Вроде тишина. Боевые действия стихли. Я уже несколько дней просыпаюсь от этого шума взрывающихся снарядов, и каждый раз думаю, что это утро или эта ночь могут быть последними. Подвал, в котором мы находимся, сотрясается от шума. Стены сыпятся, дешёвая краска на них давно покрылась пылью. Никто не ухаживает за подвалом — не моет стены, не подметает пол, хотя именно он спасает находящихся здесь людей от неминуемой погибели.
Люди здесь абсолютно разные: истеричная тетка, которая постоянно задаёт всем один и тот же вопрос: когда же это все закончится; молчаливый мужчина со своей такой же молчаливой женой, всем своим видом показывающие, будто война — абсолютно нормальный процесс, который надо просто пережить; дети… да, и дети. На них смотреть больнее всего. Потому что они совсем не понимают, что происходит. Для них это всего лишь забава, игра, в которой надо просто немного порезвиться не на улице, а в помещении. И никто из взрослых даже не пытается им объяснить, что все серьезно. Да и надо ли? Что уж говорить, в первый день начала этого безумия я, как человек, который видел войну только в документальных фильмах, тоже вел себя как они. Помню смотрел когда-то давно по телевизору документальный фильм про Первую Мировую, как французские солдаты пели песни, отправляясь на фронт. Но когда все закончилось, те немногие из них, кто вернулся, уже ничего не хотели петь.
 
                3 ноября 1992 г
 
В подвале очень сыро. Радует только чай, который я завариваю для всех здешних обитателей. Перед уходом из дома успел захватить пару пачек гвоздики и чабрец, а с ними чай получается отменным.

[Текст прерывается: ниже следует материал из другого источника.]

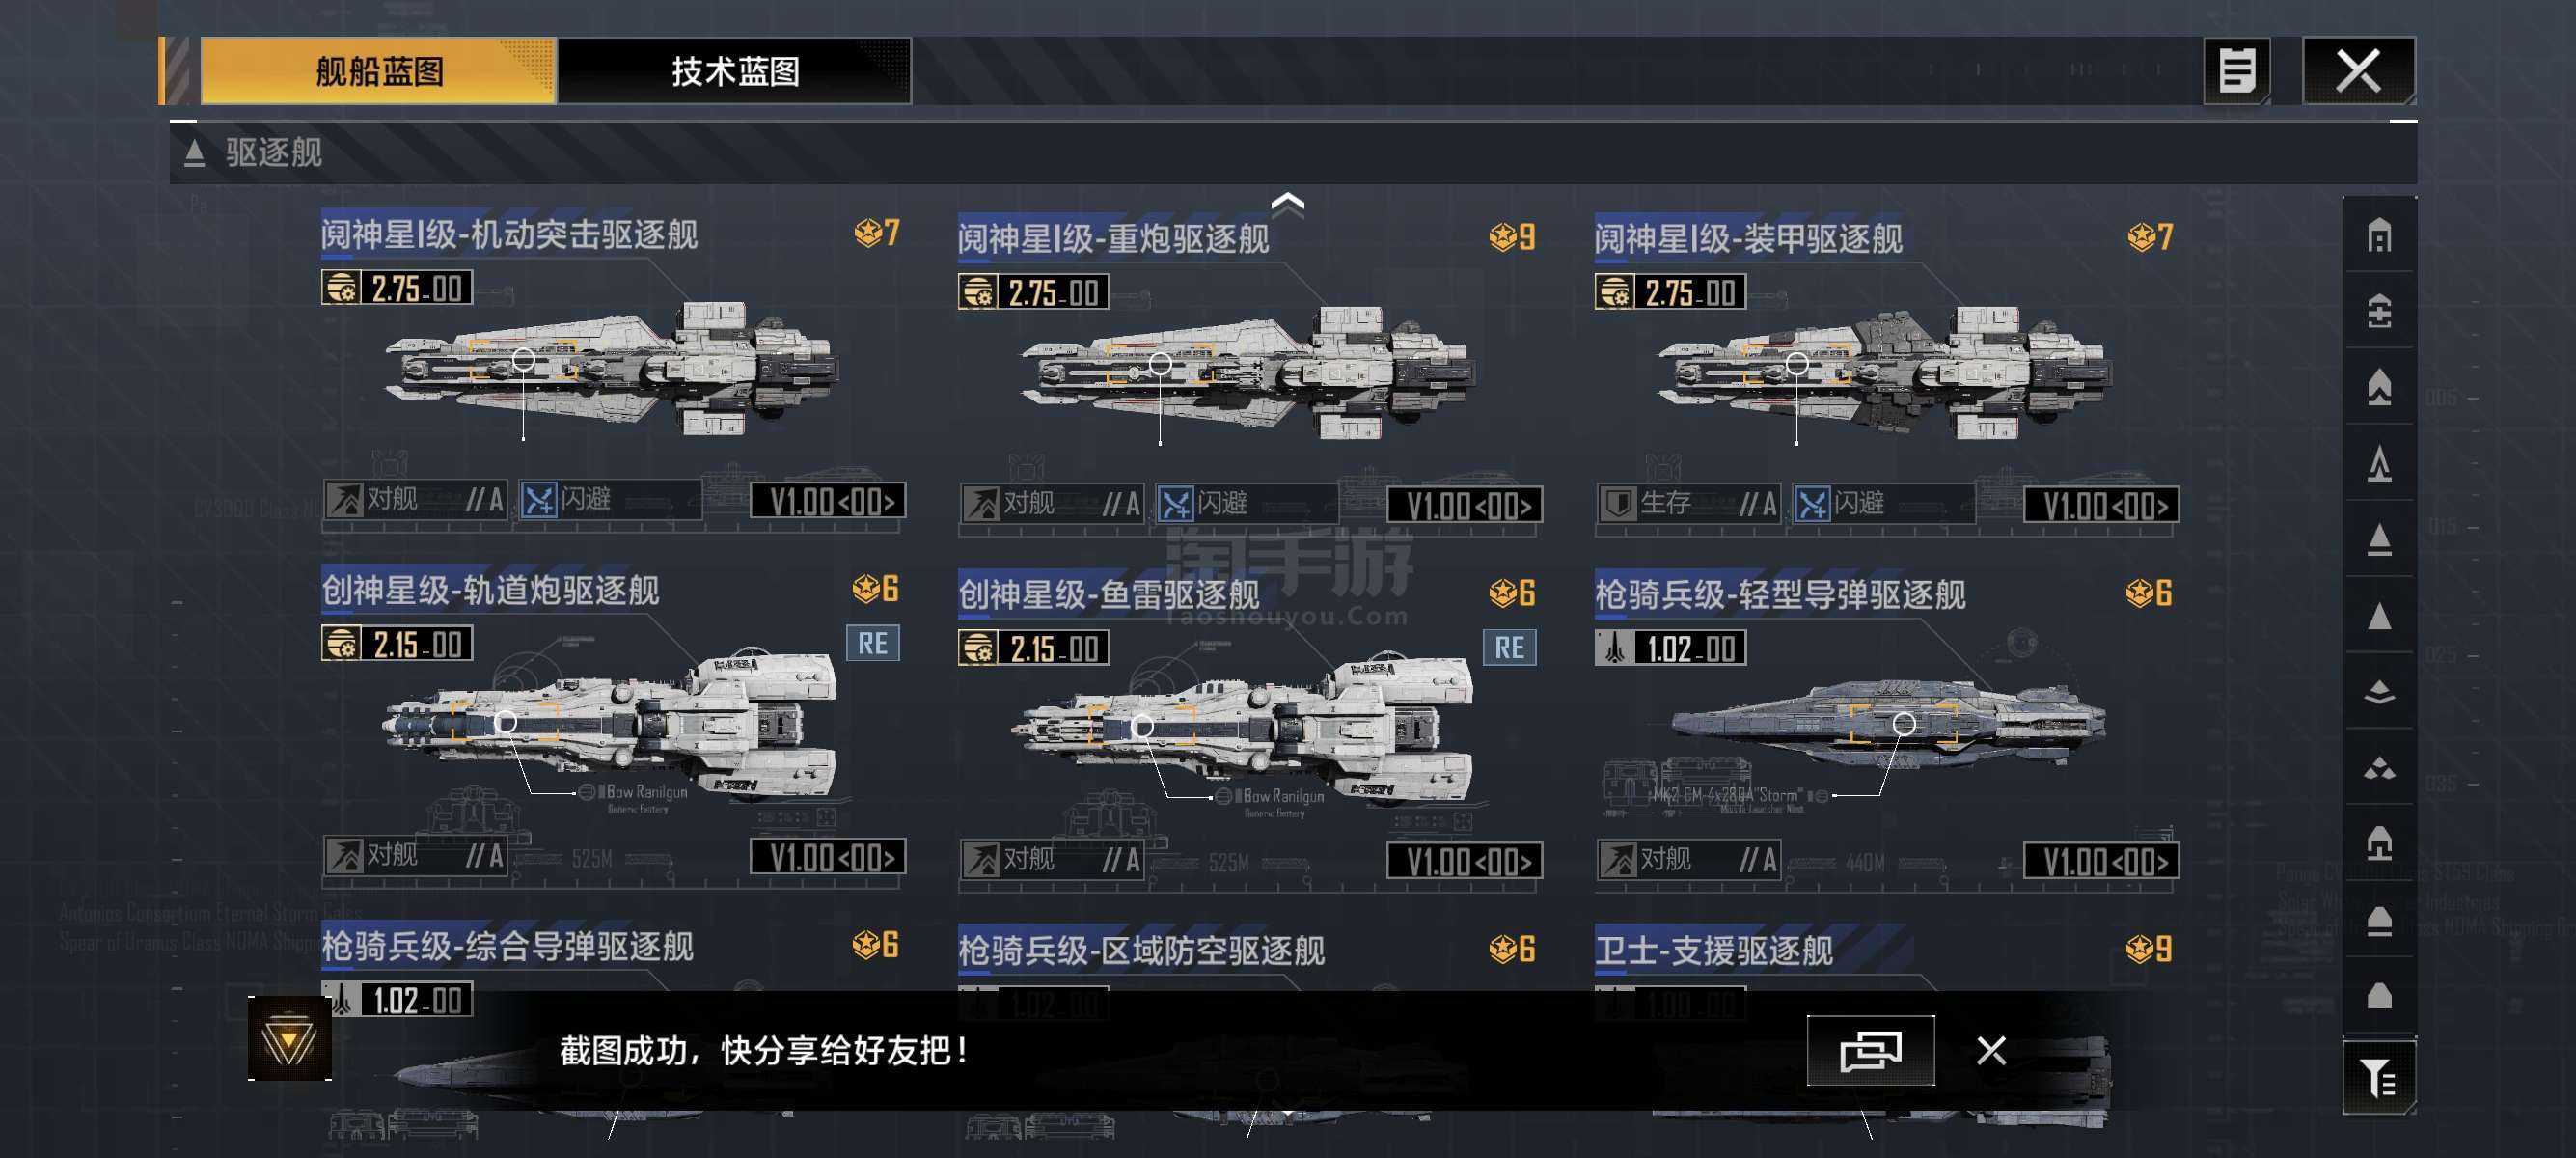This screenshot has width=2576, height=1158.
Task: Toggle RE badge on 创神星级-鱼雷驱逐舰
Action: 1509,647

Моего брата Ивицу забрали через неделю после того, как начались бои. Мать просто не находила себе места. Плакала каждый день, каждую ночь. Больше всего она жалела, что не попрощалась с братом перед отправкой, хотя он ей позвонил. А ещё мать попутно ругала Ивицу за то, что тот не сообщил ей, куда отправляется.
Шли дни, затем недели, но от брата никаких вестей не было. По новостям мы только и слышали фразы ведущей новостей: «сегодня наши воины вернули два села», «линия фронта изменилась, мы идём в контратаку». Линия фронта… где та линия, где не гибнут люди? Линия, после которой жизнь будет важнее всего остального.
Я никогда не любил своего брата. Не любил за то, что он был всегда таким напыщенным, горделивым, уверенным в себе. Наверное, ещё и потому, что я сам хотел таким стать. Я всегда был бледной тенью Ивицы, и все это знали. Он выше меня ростом, более подтянутый, с широкой улыбкой. Я же всегда считал себя социопатом. Отец ссорился с Ивицей чаще, но любил его больше, чем меня, когда был жив. И это меня выводило из себя.
Теперь это все в прошлом. Война все изменила. Я уже не мог смотреть, как с момента отъезда брата мать день ото дня стареет на моих глазах. Успокаивал ее, а сам выходил на улицу и плакал. Мы и так жили не очень, еле сводили концы с концами. Полгода назад умер отец, он работал на стройке и на него упал бетон. Теперь ещё и брата забрали.
Я решил действовать. Собрал в портфель необходимые вещи и, ничего не сказав матери, отправился на войну. Нет, не воевать, конечно. Решил найти брата и вернуть его домой. Только начало светать, когда я вышел из дома. У меня не было ответа на вопрос как именно его найти, но от общего знакомого я смог разузнать, где Ивица в данный момент может находиться. Стыдно признаваться, но пока туда ехал, боялся не за брата, а за себя. Пока мы проезжали различные села, глядел в окно и понимал, что люди видимо даже не в курсе, что у них в стране идёт война. Когда мы остановились у магазина, я вышел из автобуса и обрывками расслышал диалог двух мужчин среднего возраста.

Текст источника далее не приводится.